3. Committee continuity — each record's committee is validated against the previous record's next_committee field. This ensures that committee transitions follow the on-chain governance decisions made during the epoch. The validation tolerates validator dropouts between epochs (requires at least 2/3 overlap and a minimum of 4 committee members).

4. Super-quorum threshold (2/3 + 1) — the standard BFT safety bound. Up to 1/3 of the committee can be Byzantine (malicious or offline) without compromising the validity of epoch records. A valid certificate proves that at least 2/3 + 1 honest validators agreed on the record's contents.

5. Deterministic record content — all nodes produce identical epoch records from the same inputs. There is no ambiguity about what an epoch record should contain for a given epoch. A valid super-quorum certificate therefore proves that the committee reached agreement on a single, deterministic record.

Attack Surfaces and Mitigations

Execution-Agnostic Consensus

The consensus layer has no dependency on EVM or any specific execution environment:

• Raw bytes — transactions are stored and ordered as opaque byte arrays (Vec<Vec<u8>>). Consensus does not parse, validate, or interpret transaction contents.

• No gas awareness — consensus orders transactions before gas costs are known.
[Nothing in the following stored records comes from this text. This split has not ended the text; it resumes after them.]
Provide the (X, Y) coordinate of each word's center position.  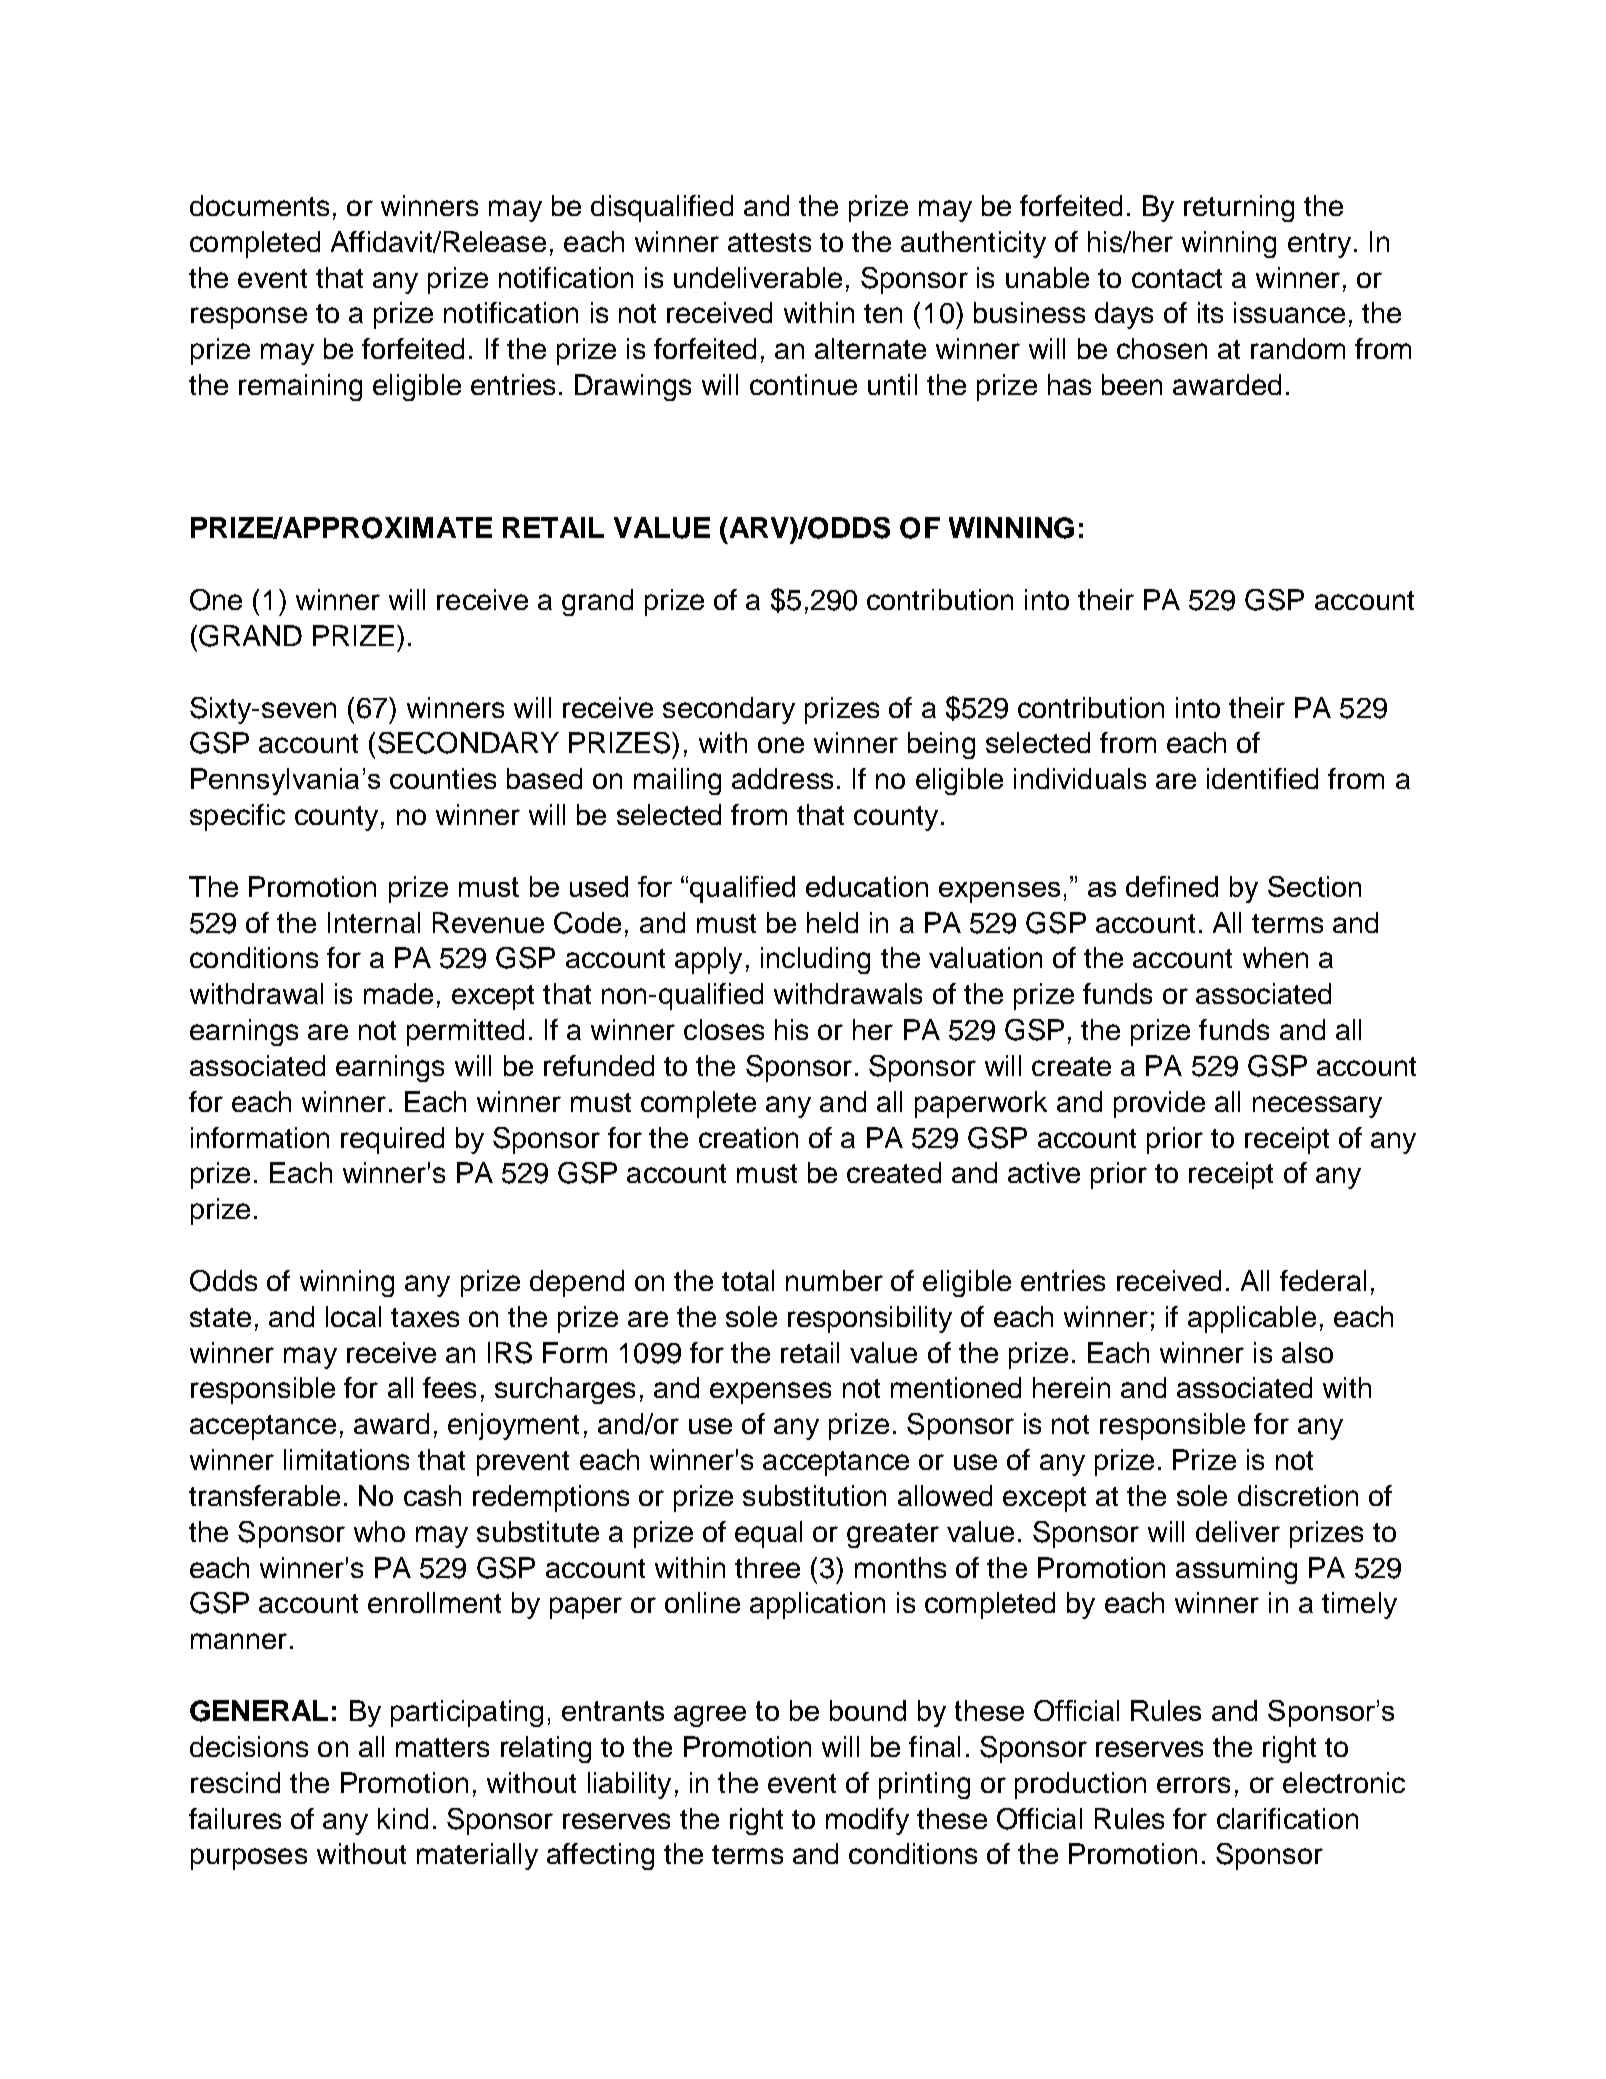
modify (867, 1821)
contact (1177, 278)
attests (769, 242)
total (748, 1280)
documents (259, 205)
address (782, 778)
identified (1262, 778)
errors (1193, 1785)
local (353, 1316)
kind (403, 1818)
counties (443, 778)
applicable (1252, 1319)
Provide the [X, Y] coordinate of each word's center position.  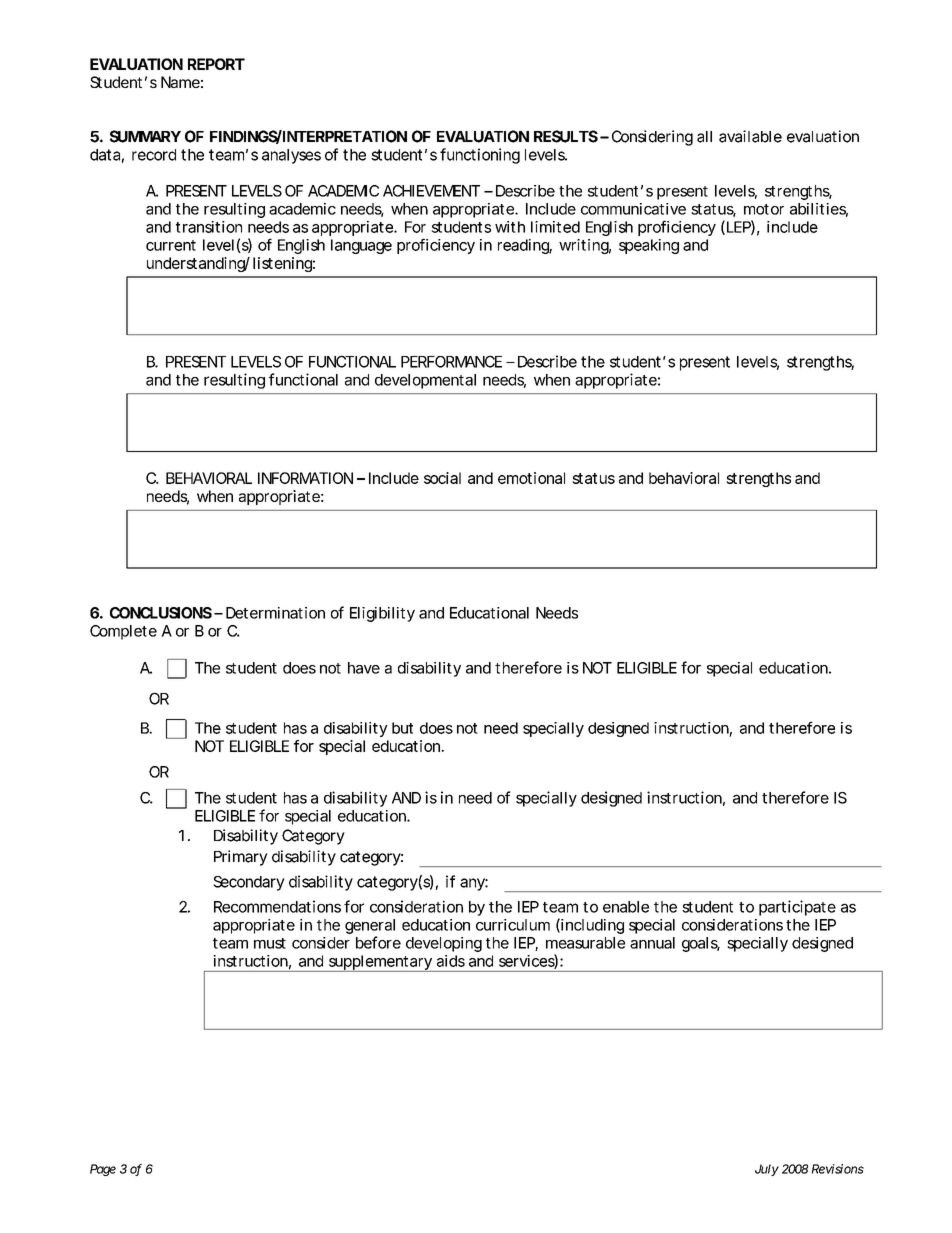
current [171, 245]
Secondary [249, 883]
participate [797, 908]
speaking [649, 246]
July [767, 1170]
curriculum [513, 925]
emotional [531, 478]
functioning [480, 156]
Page [103, 1170]
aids [451, 961]
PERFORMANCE [451, 361]
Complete [123, 632]
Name [180, 82]
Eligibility [382, 614]
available [750, 136]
The gas limit penalty mechanism (see Gas Limit Penalty) exists specifically because consensus cannot know actual gas usage at ordering time.

• Cryptographic verification only — ConsensusHeaders can be validated using only BLS signature verification and hash checks, without executing any transactions.

This design means the consensus protocol could support alternative execution environments (e.g., a WASM VM or a ZK execution layer) by changing only the execution engine, not the consensus layer.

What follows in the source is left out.